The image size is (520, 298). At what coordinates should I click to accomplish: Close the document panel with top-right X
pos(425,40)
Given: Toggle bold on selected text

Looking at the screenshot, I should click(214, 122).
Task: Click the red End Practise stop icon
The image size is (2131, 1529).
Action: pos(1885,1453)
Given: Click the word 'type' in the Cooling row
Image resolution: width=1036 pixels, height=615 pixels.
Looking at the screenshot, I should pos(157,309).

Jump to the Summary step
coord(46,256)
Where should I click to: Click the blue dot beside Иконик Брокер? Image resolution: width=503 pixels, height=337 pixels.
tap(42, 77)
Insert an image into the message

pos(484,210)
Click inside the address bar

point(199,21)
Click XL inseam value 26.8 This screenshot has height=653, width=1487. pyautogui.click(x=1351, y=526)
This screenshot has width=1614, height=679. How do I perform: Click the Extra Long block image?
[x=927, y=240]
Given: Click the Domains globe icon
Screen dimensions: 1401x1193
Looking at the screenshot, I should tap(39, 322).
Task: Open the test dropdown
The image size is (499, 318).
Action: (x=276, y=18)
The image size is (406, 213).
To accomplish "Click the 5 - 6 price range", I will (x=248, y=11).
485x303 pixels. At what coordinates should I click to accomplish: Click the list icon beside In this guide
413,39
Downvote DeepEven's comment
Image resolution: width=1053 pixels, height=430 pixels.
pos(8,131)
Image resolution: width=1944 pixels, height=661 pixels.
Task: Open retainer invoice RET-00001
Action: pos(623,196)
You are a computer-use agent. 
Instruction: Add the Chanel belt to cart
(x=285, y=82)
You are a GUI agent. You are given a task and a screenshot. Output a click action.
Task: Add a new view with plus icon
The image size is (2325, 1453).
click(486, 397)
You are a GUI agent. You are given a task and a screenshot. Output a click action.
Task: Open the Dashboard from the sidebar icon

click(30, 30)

-=-=-=-=-

Please convert the stretch of data above, from its first line through the line containing "will (x=248, y=11).", into a numbered list, skipping any blank lines.

1. The image size is (520, 298). At what coordinates should I click to accomplish: Close the document panel with top-right X
2. pos(425,40)
3. Given: Toggle bold on selected text
4. Looking at the screenshot, I should click(214, 122).
5. Task: Click the red End Practise stop icon
6. The image size is (2131, 1529).
7. Action: pos(1885,1453)
8. Given: Click the word 'type' in the Cooling row
9. Image resolution: width=1036 pixels, height=615 pixels.
10. Looking at the screenshot, I should pos(157,309).
11. Jump to the Summary step
12. coord(46,256)
13. Where should I click to: Click the blue dot beside Иконик Брокер? Image resolution: width=503 pixels, height=337 pixels.
14. tap(42, 77)
15. Insert an image into the message
16. pos(484,210)
17. Click inside the address bar
18. point(199,21)
19. Click XL inseam value 26.8 This screenshot has height=653, width=1487. pyautogui.click(x=1351, y=526)
20. This screenshot has width=1614, height=679. How do I perform: Click the Extra Long block image?
21. [x=927, y=240]
22. Given: Click the Domains globe icon
23. Screen dimensions: 1401x1193
24. Looking at the screenshot, I should tap(39, 322).
25. Task: Open the test dropdown
26. The image size is (499, 318).
27. Action: (x=276, y=18)
28. The image size is (406, 213).
29. To accomplish "Click the 5 - 6 price range", I will (x=248, y=11).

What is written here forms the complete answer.